Background Clusterin (also known as apolipoprotein J) is a molecular chaperone that participates in inflammatory and apoptotic processes. Recent data indicate its possible protective role in the development of chronic autoimmune disorders.
Objectives The aim of this study was to analyse the skeletal muscle expression of clusterin and its serum levels in patients with idiopathic inflammatory myopathies (IIM) and in healthy donors, and to examine the association of clusterin with disease activity.
Methods Clusterin mRNA expression in skeletal muscle specimens, obtained by muscle biopsy (mini-invasive Bergstrom technique), was determined using qPCR in 10 patients with IIM and 10 healthy subjects. Serum concentrations of clusterin were measured by ELISA (Biovendor) in 65 patients with IIM (27 dermatomyositis (DM), 28 polymyositis (PM), 10 immune-mediated necrotizing myopathy (IMNM)) and in 54 healthy individuals. Disease activity was assessed using myositis intention to treat index (MITAX), myositis disease activity assessment visual analogue scales (MYOACT), health assessment questionnaire (HAQ) and global disease assessment evaluated by doctor and patient. Data are presented as mean ± SD.

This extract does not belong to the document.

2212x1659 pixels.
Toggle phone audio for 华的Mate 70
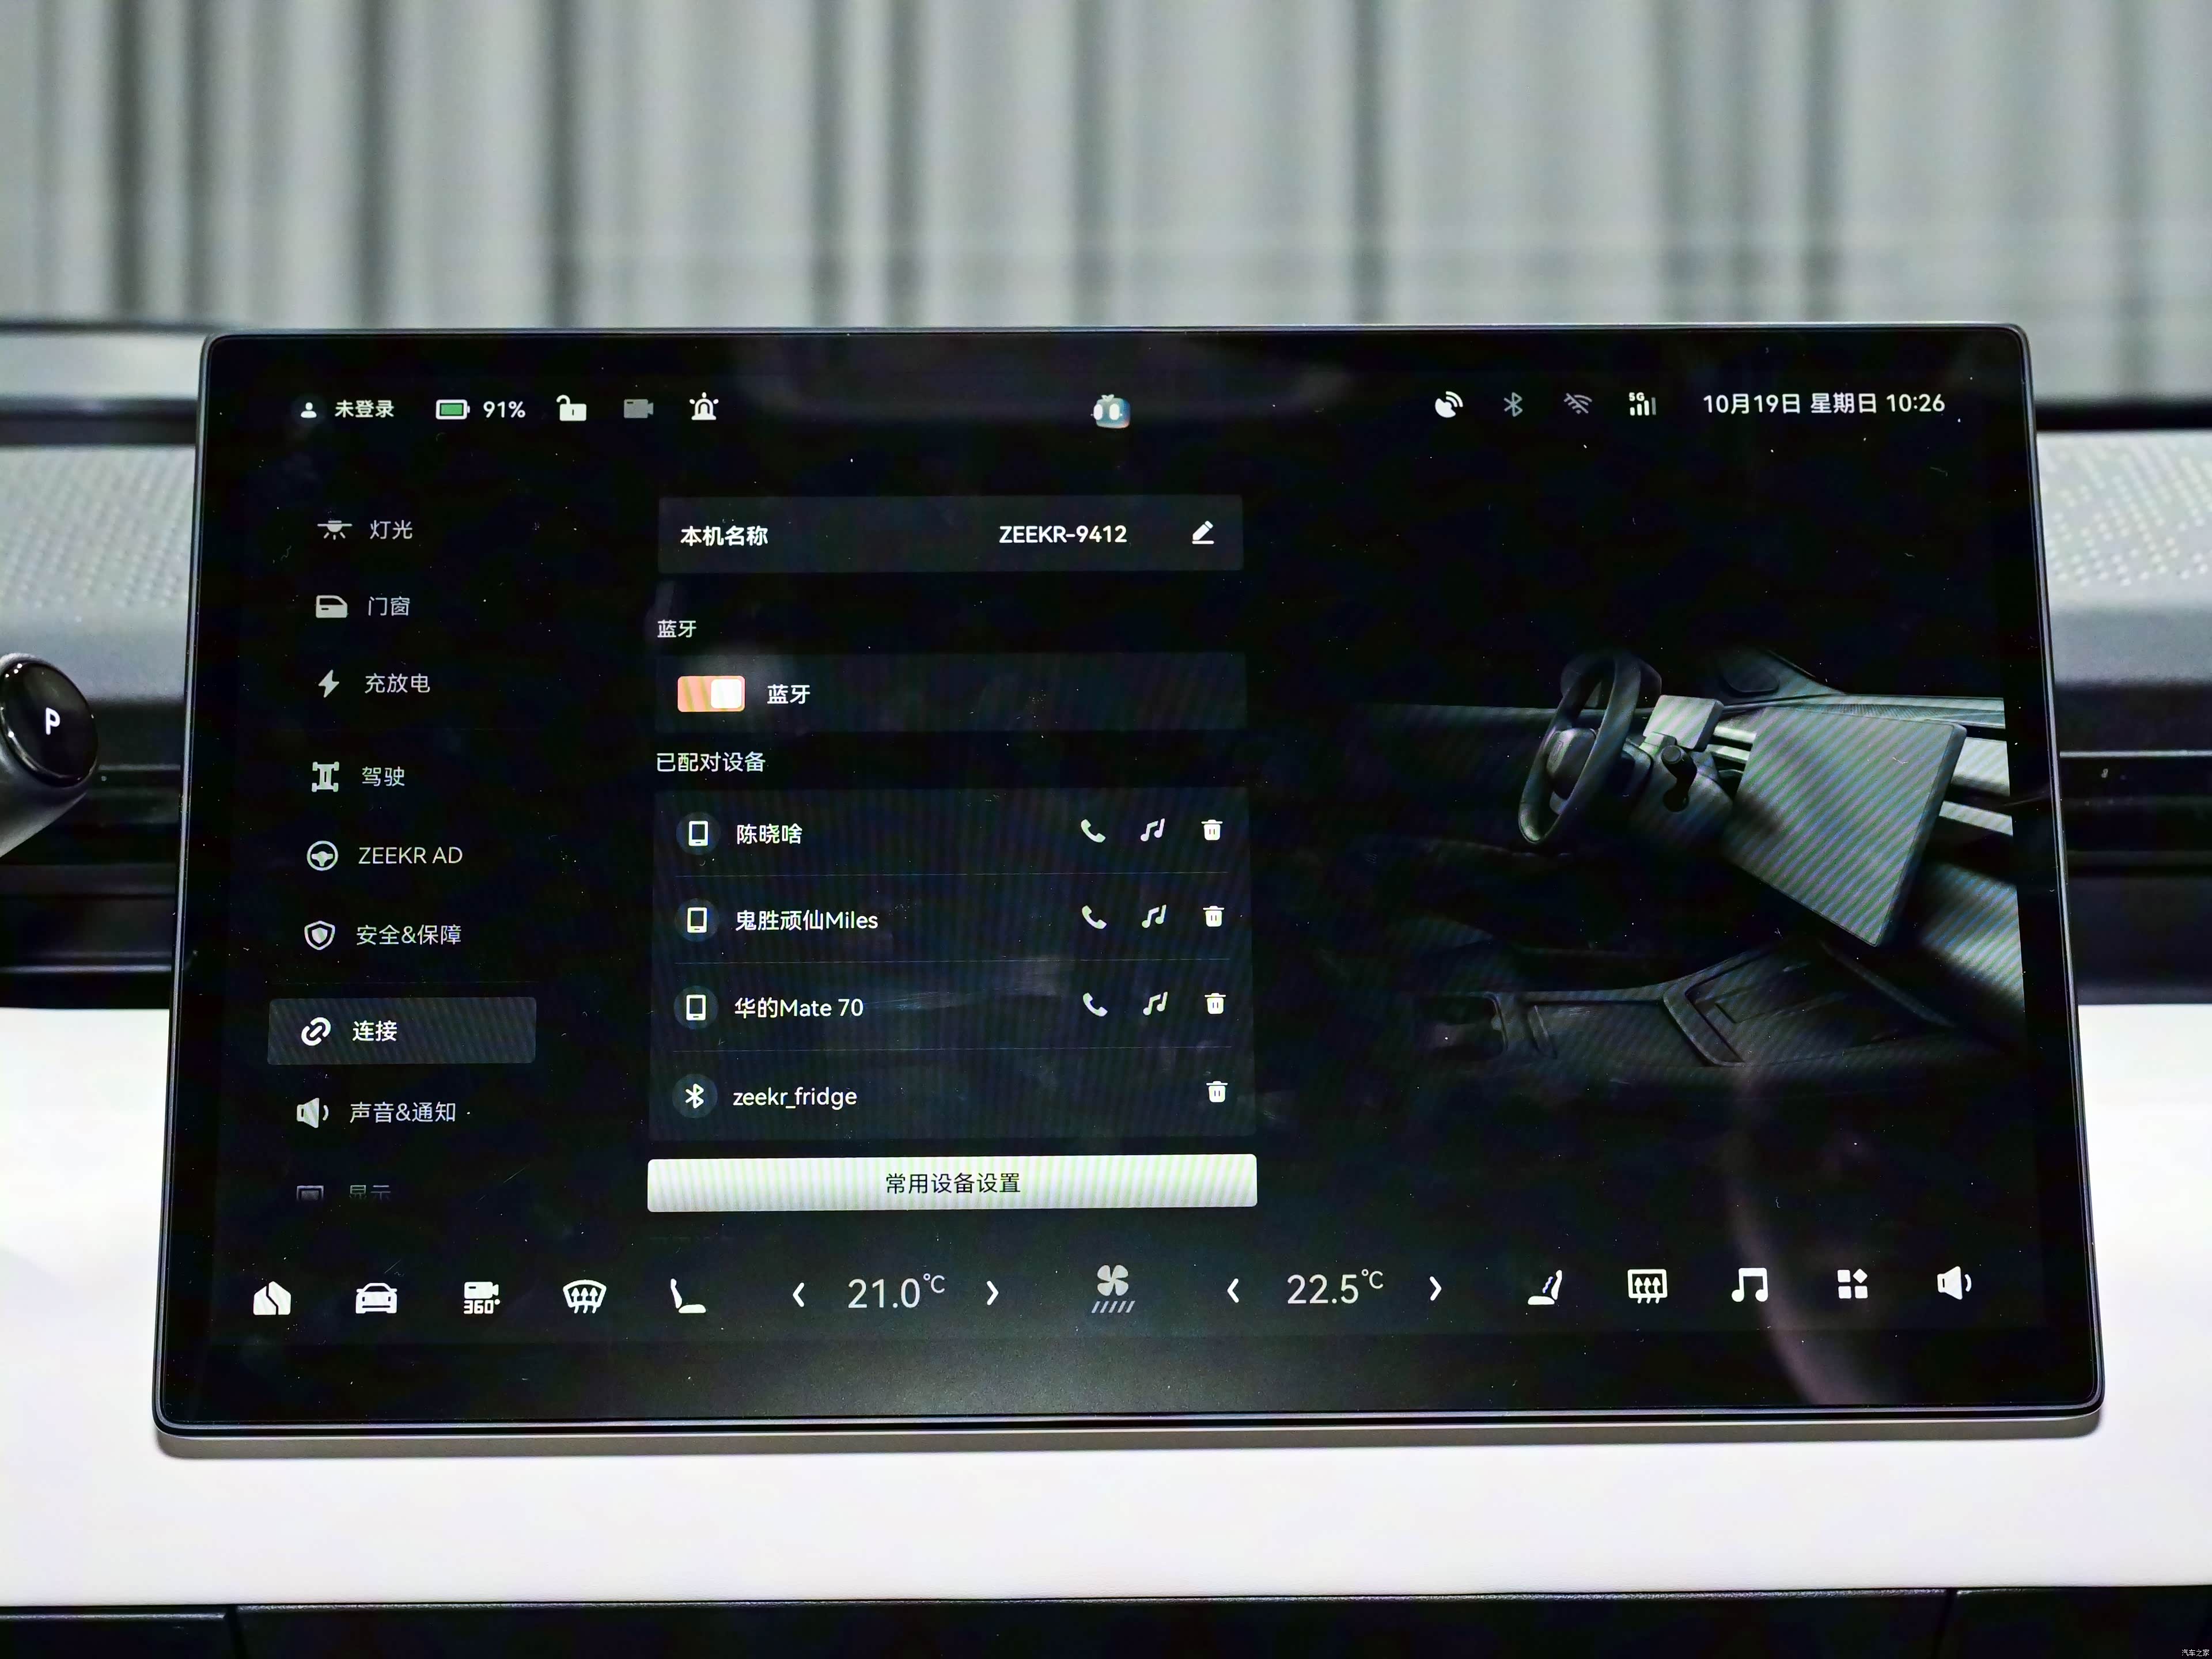pos(1095,1005)
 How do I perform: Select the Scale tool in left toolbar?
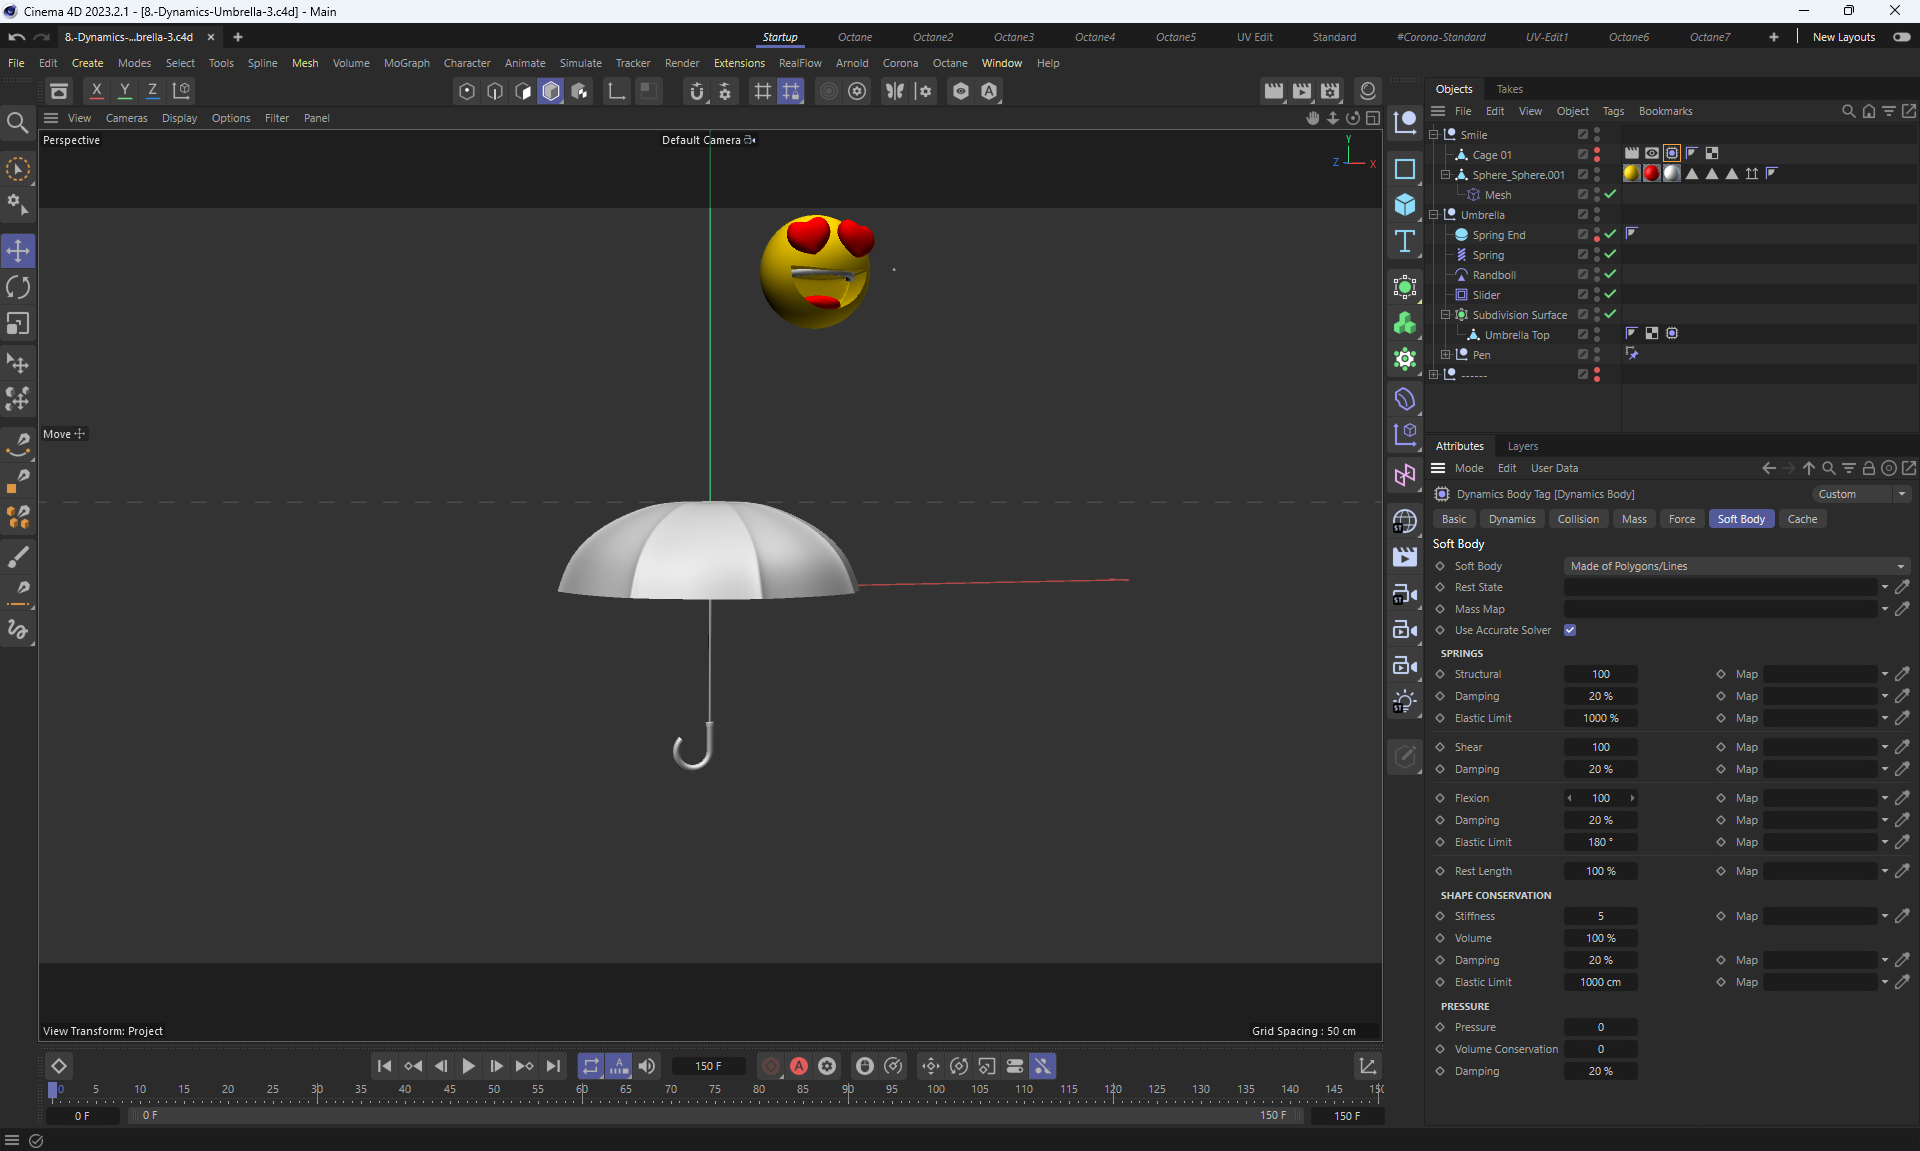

Results Clusterin mRNA expression in skeletal muscles was increased in patients with IIM compared to healthy donors (p=0.029). In addition, serum clusterin levels were significantly higher in all IIM patients than in healthy subjects (87.1±22.8 vs 68.4±12.4, p<0.0001) and also in individual subsets of patients in comparison to the control group (DM: 87.7±24.7, PM: 86.1±23.2, IMNM: 88.15±18.0, p<0.0001 for all). Clusterin levels in all patients with IIM positively correlated with MYOACT (r=0.337, p=0.008), MITAX (r=0.357, p=0.004) and global disease assessment evaluated by doctor (r=0.309, p=0.015). In patients with DM, positive correlations with MYOACT (r=0.499, p=0.009), MITAX (r=0.491, p=0.009), HAQ (r=0.470, p=0.014), global disease assessment evaluated by doctor (r=0.559, p=0.004), γ-glutamyl transpeptidase and asparate aminotransferase were found (r=0.504, p=0.007; r=0.429, p=0.025, respectively). PM and IMNM subsets showed no significant association.
Conclusions We demonstrate increased local and systemic expression of clusterin in IIM patients compared to healthy individuals and its association with disease activity, especially in dermatomyositis.
Acknowledgements Supported by the project of MHCR for conceptual development of research organization 00023728 and project NV16–33746A.
Disclosure of Interest None declared